Zu den gravierenden Umweltproblemen in den neuen Bundesländern gehört das Altlastenproblem. Die vielfältigen Aktivitäten auf allen staatlichen Ebenen zur Erfassung der Altlasten werden kurz vorgestellt. Für das gesamte Gebiet der ehemaligen DDR wurden in einer ersten Bestandsaufnahme Ende 1990 ca. 28 000 Verdachtsflächen erfaßt, von denen bisher 2 457 als Altlast einzustufen sind. Für den überwiegenden Teil der 15 461 Altstandorte, der 10 722 Altablagerungen, der 657 Rüstungsaltlasten und der 1 037 großflächigen Bodenkontaminationen fehlen noch Gefährdungsabschätzungen, so daß derzeit über das tatsächliche Ausmaß der Schäden und den erforderlichen Sanierungsbedarf abschließend noch keine Angaben gemacht werden können. Zu den besonders betroffenen Regionen gehören in den neuen Ländern die Räume des Uranbergbaus in Sachsen und Thüringen, das Mansfelder Land (Kupferbergbau) und der Raum Leipzig/Halle/Merseburg (Chemische Industrie).
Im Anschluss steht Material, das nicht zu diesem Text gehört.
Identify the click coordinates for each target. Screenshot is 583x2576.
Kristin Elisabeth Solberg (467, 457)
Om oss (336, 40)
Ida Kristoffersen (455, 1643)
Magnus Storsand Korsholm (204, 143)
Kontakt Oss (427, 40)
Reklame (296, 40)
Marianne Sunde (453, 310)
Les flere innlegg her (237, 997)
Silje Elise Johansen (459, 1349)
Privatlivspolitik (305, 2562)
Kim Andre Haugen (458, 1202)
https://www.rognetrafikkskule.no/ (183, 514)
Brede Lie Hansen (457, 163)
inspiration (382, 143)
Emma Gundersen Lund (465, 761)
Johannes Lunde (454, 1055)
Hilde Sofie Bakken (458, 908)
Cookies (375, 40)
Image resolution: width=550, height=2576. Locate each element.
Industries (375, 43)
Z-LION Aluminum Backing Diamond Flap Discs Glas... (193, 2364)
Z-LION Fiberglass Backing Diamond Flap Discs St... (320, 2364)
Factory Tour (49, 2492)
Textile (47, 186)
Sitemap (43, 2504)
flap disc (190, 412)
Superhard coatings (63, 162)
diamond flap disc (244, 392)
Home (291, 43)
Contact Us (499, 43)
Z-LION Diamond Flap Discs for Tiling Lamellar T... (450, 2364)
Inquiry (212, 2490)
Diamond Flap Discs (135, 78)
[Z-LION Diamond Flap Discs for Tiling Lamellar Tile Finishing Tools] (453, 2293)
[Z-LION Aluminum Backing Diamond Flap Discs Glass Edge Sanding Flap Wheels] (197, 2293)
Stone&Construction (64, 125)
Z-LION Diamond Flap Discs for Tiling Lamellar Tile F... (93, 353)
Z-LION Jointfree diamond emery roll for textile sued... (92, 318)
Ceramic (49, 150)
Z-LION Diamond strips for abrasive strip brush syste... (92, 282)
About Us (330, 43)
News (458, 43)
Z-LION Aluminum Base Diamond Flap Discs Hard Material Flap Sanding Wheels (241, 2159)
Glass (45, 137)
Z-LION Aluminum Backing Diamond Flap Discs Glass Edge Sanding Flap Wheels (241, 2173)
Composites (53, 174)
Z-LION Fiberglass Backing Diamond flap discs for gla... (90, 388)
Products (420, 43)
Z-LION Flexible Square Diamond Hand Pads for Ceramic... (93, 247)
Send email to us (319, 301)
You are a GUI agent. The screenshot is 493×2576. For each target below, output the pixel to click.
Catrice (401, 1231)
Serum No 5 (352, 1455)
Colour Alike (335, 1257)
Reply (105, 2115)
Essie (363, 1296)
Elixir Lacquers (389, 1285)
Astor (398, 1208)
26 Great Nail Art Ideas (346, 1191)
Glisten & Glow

Zu befürchten ist, daß Altlasten ein Investitionshemmnis und damit eine Restriktion für die Stadt- und Regionalentwicklung werden. Das Instrument der Freistellungsklausel zur Erleichterung von Investitionen wird deshalb vorgestellt. Es werden darüber hinaus Vorschläge entwickelt, Sanierungsgebiete auszuweisen, um einerseits Nutzungskonflikte zu vermeiden und andererseits die finanziellen Mittel des Aktionsprogramms “Ökologischer Aufbau” in den neuen Ländern mit Maßnahmen der Wirtschaftsförderung abzustimmen und zu konzentrieren. Weiterhin wird die Einrichtung eines Bodenfonds nach dem Vorbild des Grundstücksfonds zur Revitalisierung von Brachflächen in Nordrhein-Westfalen vorgeschlagen.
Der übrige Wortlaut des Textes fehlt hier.